■ Page text
*****

Home Sexism Debunking the Myth That Men Don’t Seek Help

Debunking the Myth That Men Don’t Seek Help

by Christian
depressed man

There is a major gender disparity in suicide. Worldwide, almost twice as many men commit sucide as women, with the most severe countries in Eastern Europe having male suicide rates nearly seven times those of women.

In the United States, the rate is almost four times as high. In 2018, 22.8 men committed suicide for every 100,000 versus 6.2 women. The UK rate disparity was similar, with 16.9 men per 100,000 committing suicide in 2019 versus 5.3 for women.

This alone is tragic, but what’s worse is that society loves to blame the victims when these statistics come to light. They claim men don’t seek help for their mental illness due to “toxic masculinity”, which demands they be tough and hold in their emotions. 

Not only is this offensive, counterproductive and hypocritical, it’s simply not true. Recent data shows that most men who commit suicide sought help before doing so. They just didn’t receive it.

Research from the University of Manchester

man sitting on street

Recently the University of Manchester and the Healthcare Quality Improvement Partnership performed a study on suicide committed by middle-aged men in the United Kingdom. They found that: 

“Rates of contact with services among middle-aged men were higher than expected; almost all had been in contact with a front-line service or agency at some time. It is therefore too simplistic to say that men do not seek help[.]”

*****

■ Data under study
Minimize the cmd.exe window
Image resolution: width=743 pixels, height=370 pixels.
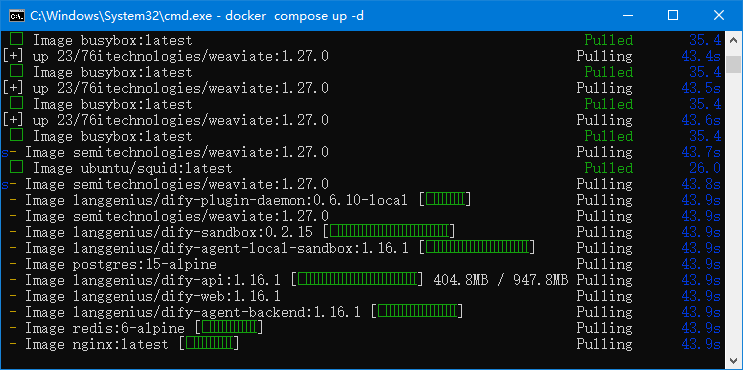coord(628,15)
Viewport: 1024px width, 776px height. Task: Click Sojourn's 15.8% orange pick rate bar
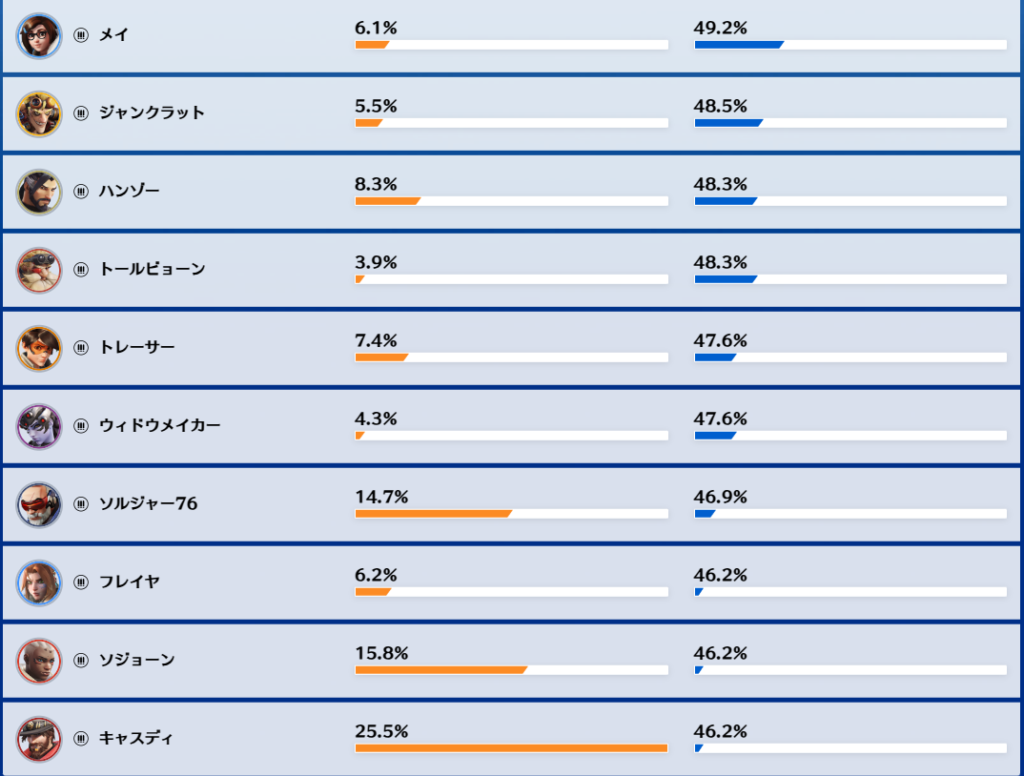click(x=440, y=670)
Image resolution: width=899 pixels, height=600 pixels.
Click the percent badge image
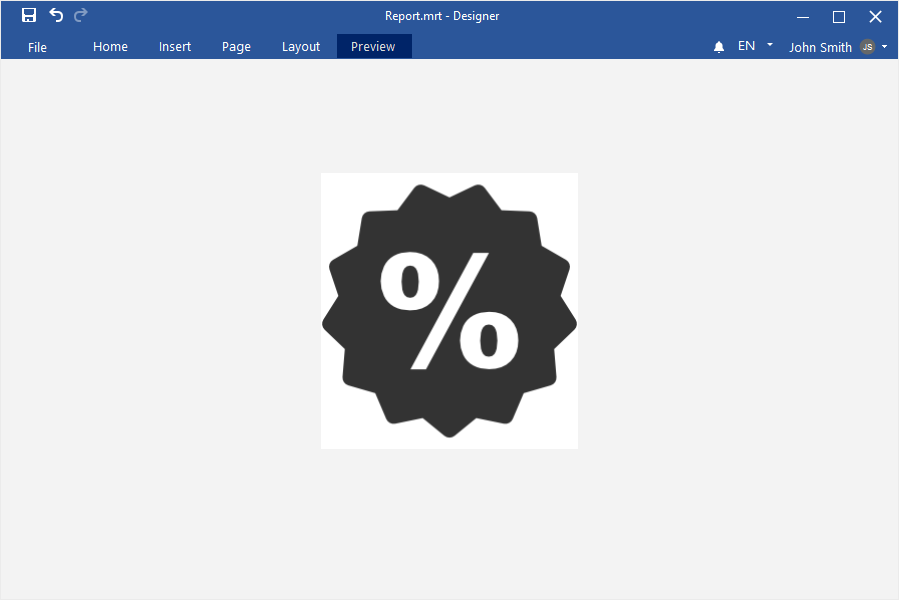click(449, 311)
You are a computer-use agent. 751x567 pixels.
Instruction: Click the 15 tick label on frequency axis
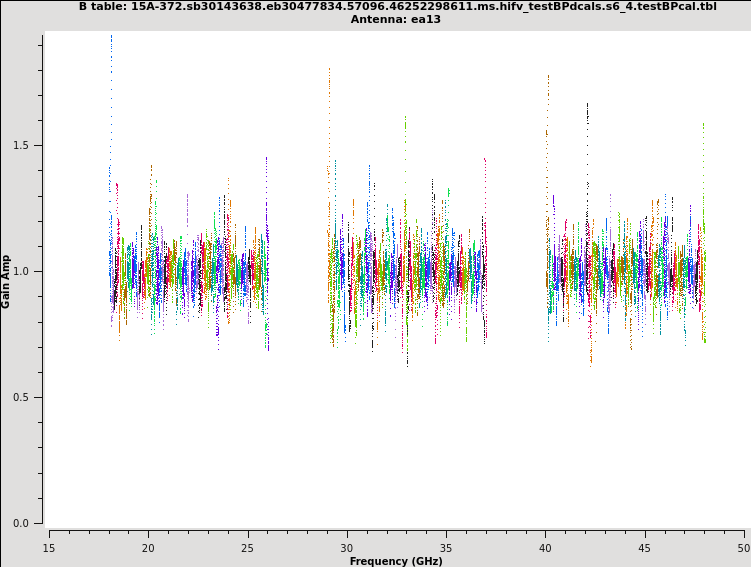(x=49, y=547)
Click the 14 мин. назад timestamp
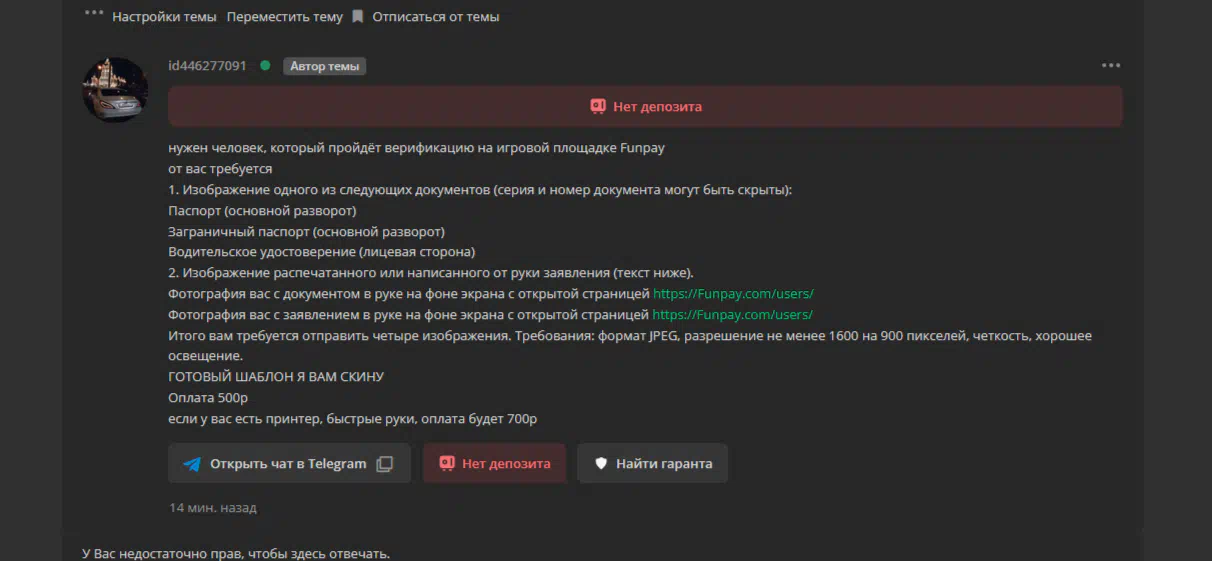 click(213, 508)

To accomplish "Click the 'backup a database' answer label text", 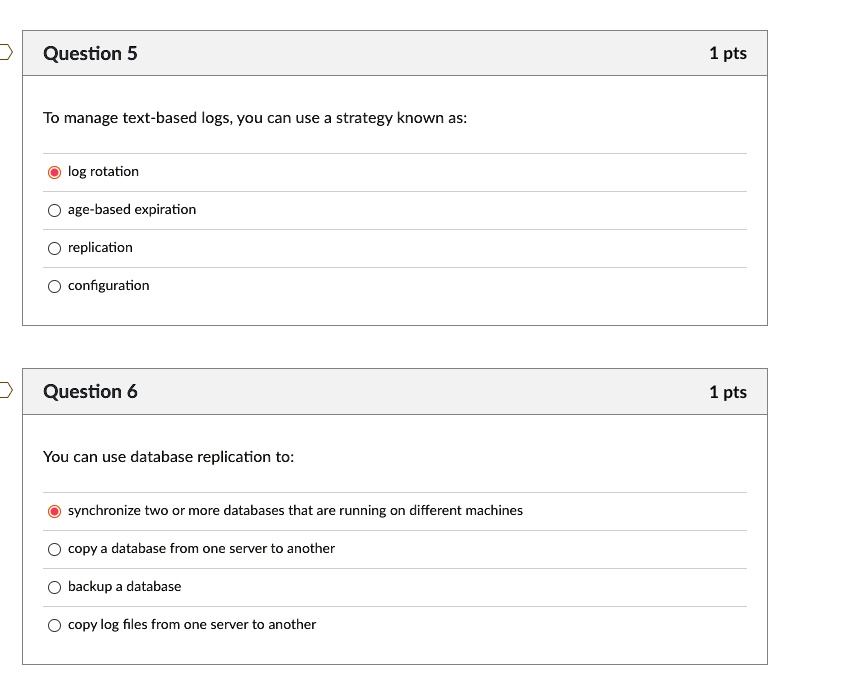I will [x=124, y=587].
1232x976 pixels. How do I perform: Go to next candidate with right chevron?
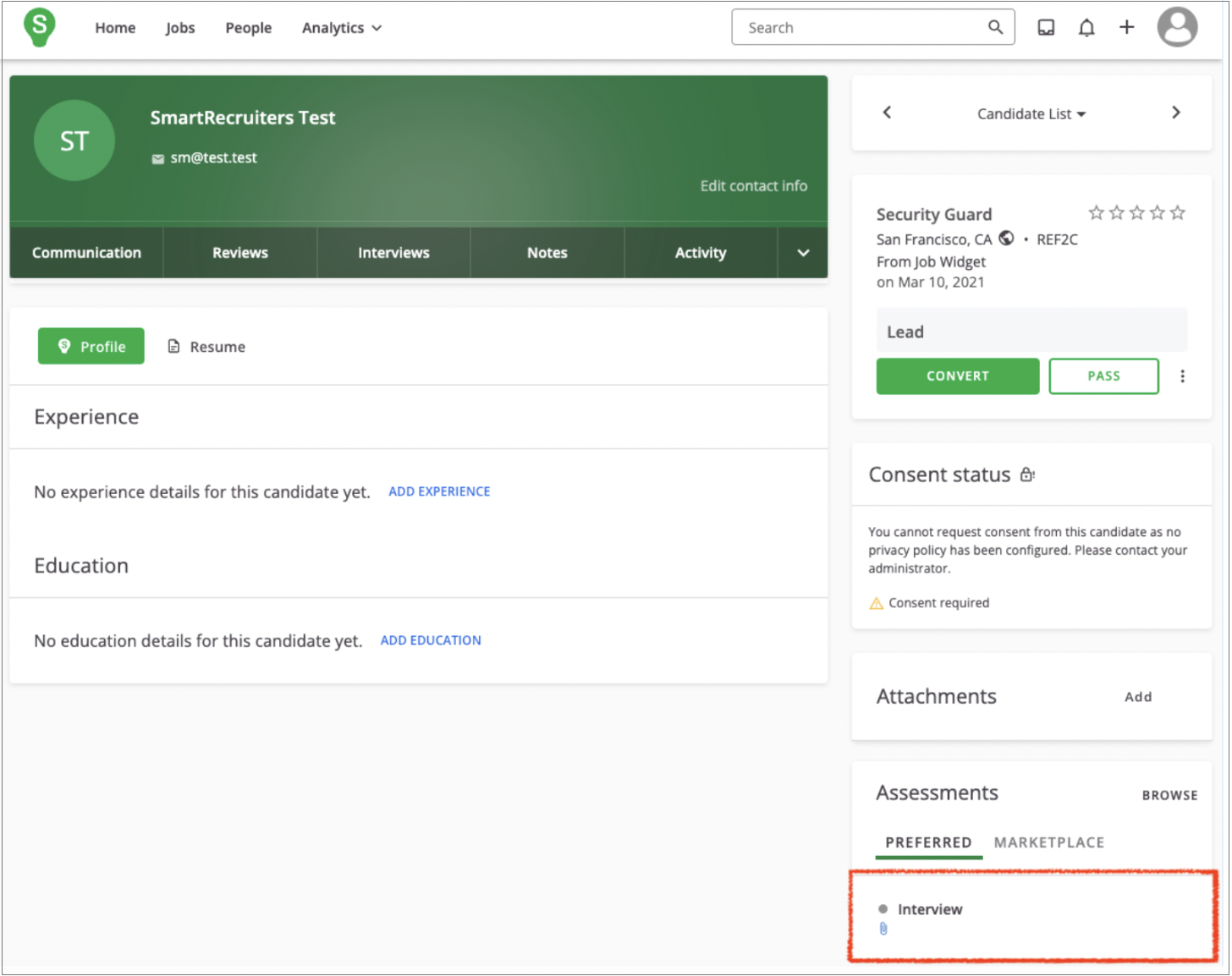[x=1175, y=112]
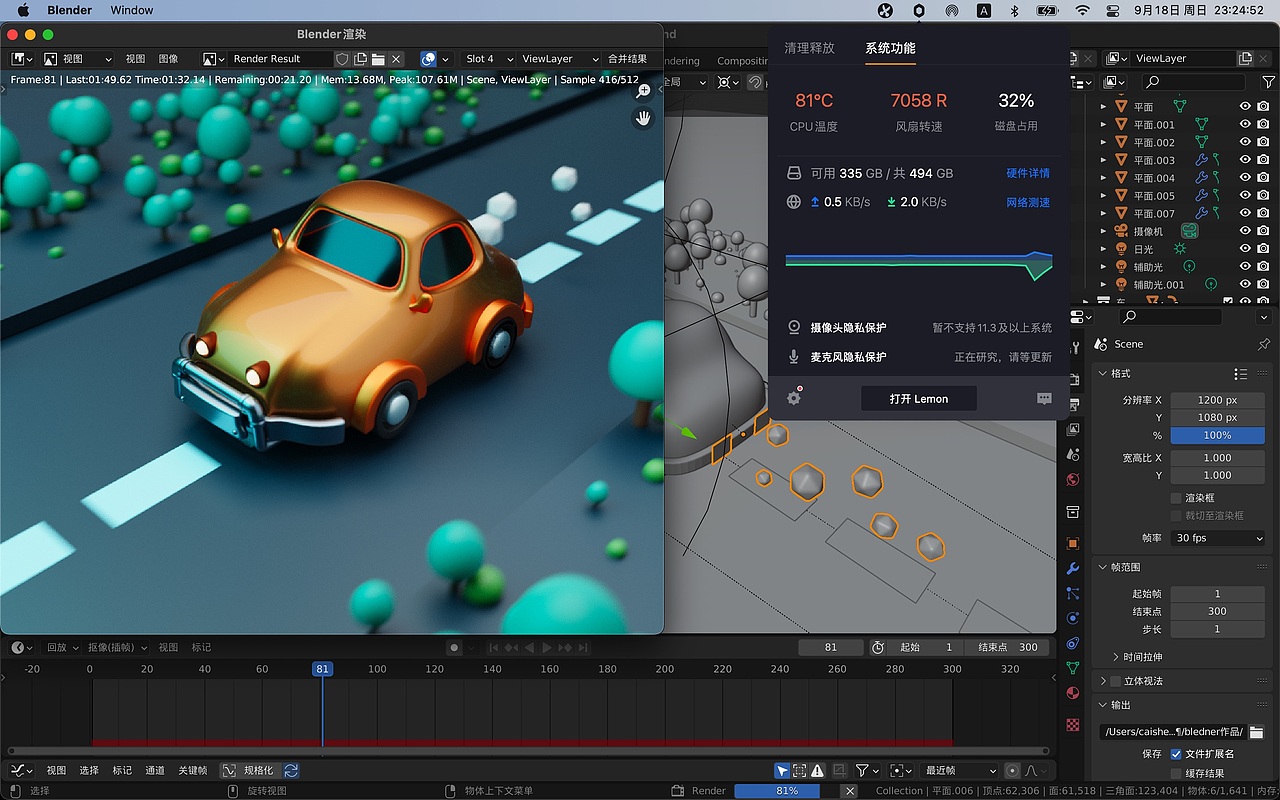Image resolution: width=1280 pixels, height=800 pixels.
Task: Open the 通道 menu in the graph editor
Action: point(155,770)
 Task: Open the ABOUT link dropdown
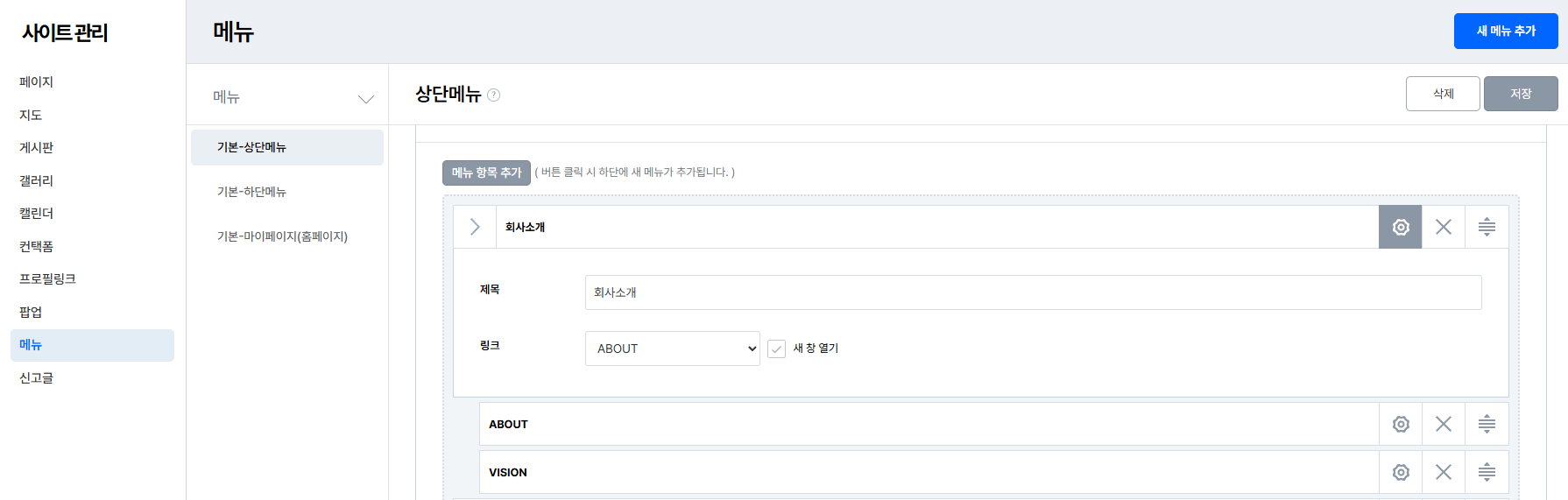tap(672, 349)
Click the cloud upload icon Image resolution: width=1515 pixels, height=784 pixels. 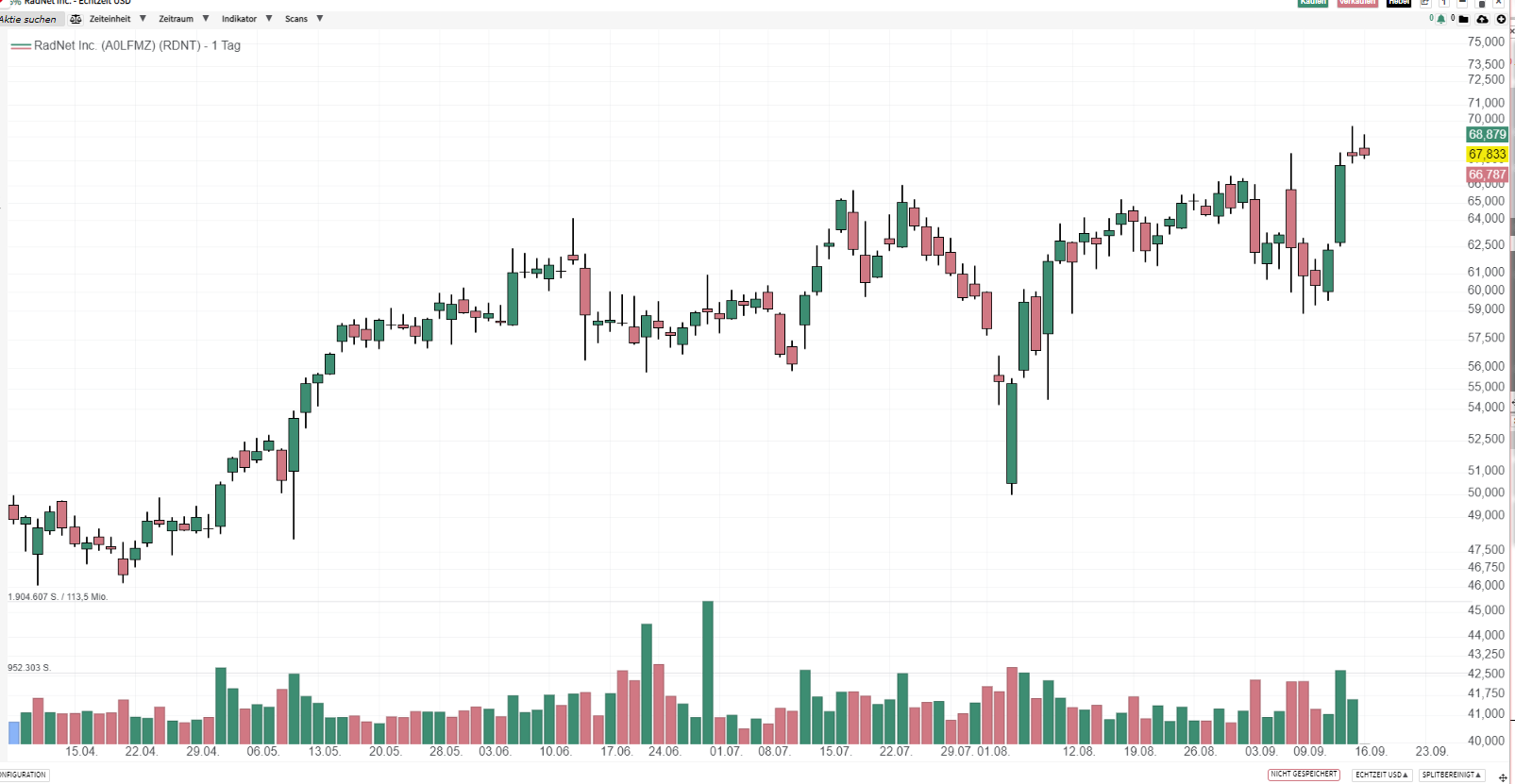1483,19
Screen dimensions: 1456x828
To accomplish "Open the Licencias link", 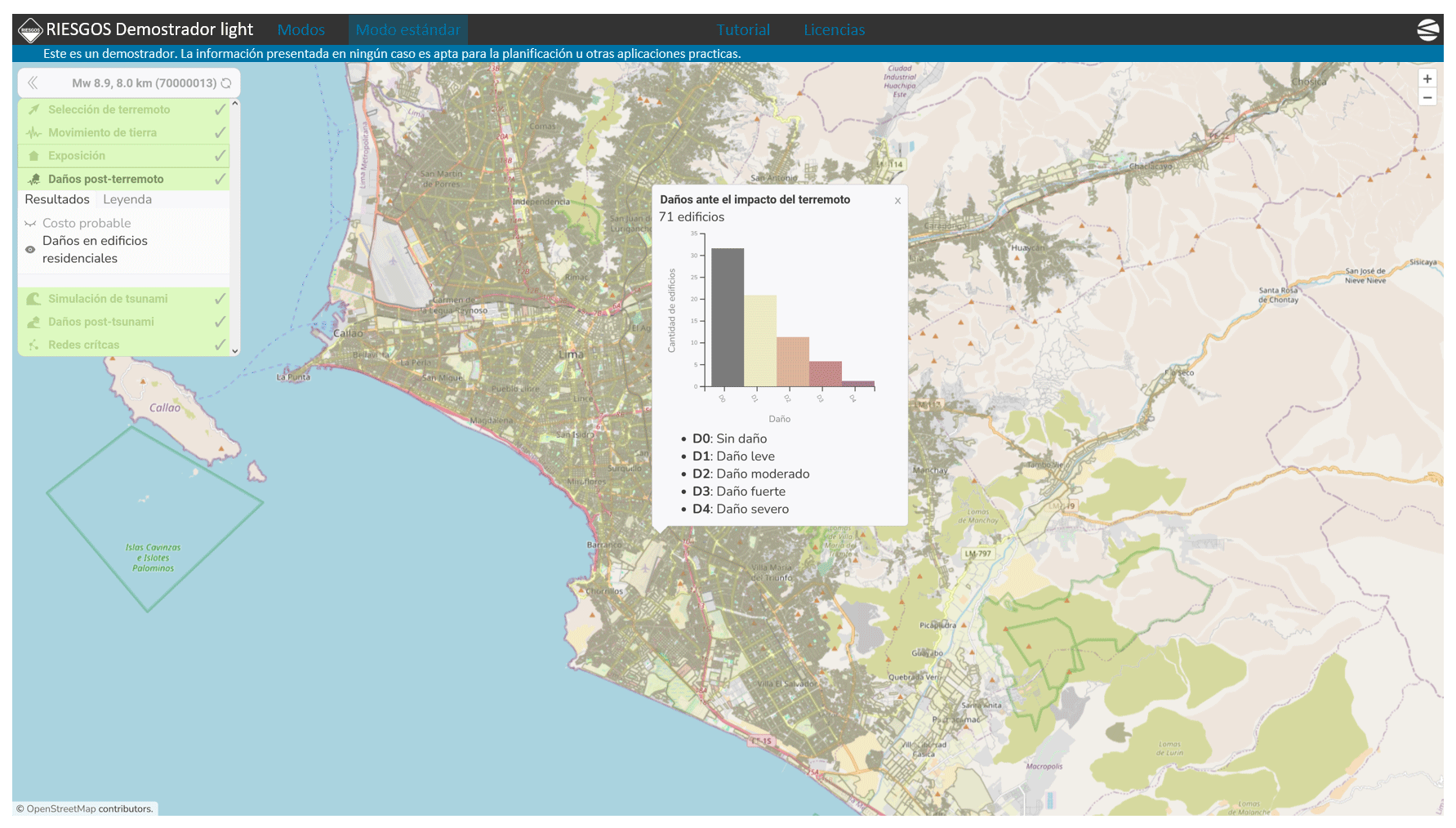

*****

■ Problems to work on
• A. Say whether each statement agrees with the article on men and suicide. Answer yes or no for each, and quote the words from the article that decide it. (i) In the United States in 2018, 22.8 men per 100,000 committed suicide. (ii) The University of Manchester study looked at young men in the United States. (iii) The UK suicide figures given are for 2018.
• B. Write the next part of the article on men and suicide, picking up right after its last sentence.

■ Exercise results
• A.
(i) Yes: "In 2018, 22.8 men committed suicide for every 100,000 versus 6.2 women."
(ii) No: "performed a study on suicide committed by middle-aged men in the United Kingdom"
(iii) No: "with 16.9 men per 100,000 committing suicide in 2019 versus 5.3 for women"

• B.
In fact, their data show that 91% of the men studied had reached out for help prior to their suicide, half even contacting mental health services specifically. As a result, the researchers went on to conclude:

“Middle-aged men who seek help for their mental health sometimes remain untreated. In particular, psychological therapies suited to their needs should be offered[.]”

Researchers have discovered similar dynamics in the US. Some 58%, well over half, of American men who commit suicide had contact with a mental health professional, and many more sought help from primary care, law enforcement or family.

Men Don’t Seek Help or Society Doesn’t Offer Men the Right Help?

It’s time to face the truth. Men commit suicide at higher rates for many reasons. They have higher societal pressure to succeed so they can be “providers” for others, and relatively no social safety net compared to women if they don’t.

The laws and tax codes of our society force them to work harder and more dangerous jobs to support women. Other laws make them nearly powerless in their personal relationships and allow any woman to falsely accuse them and ruin their lives or take their children from them at any time. It’s no surprise so many men are mentally ill, yet when they seek help for their mental illness, there’s no support from a field dominated by female psychologists tailored for what men actually need. The result is the high suicide rate.

Personally, I can’t help but think of a friend of mine who was suicidal. When his family reached out to authorities for help, a judge put him on a psychological hold to commit him to a mental facility. The police came to take him, but when he resisted, they beat him, charged him with resisting arrest and took him to jail. Is there anyone who believes the same thing would have happened had he been a woman?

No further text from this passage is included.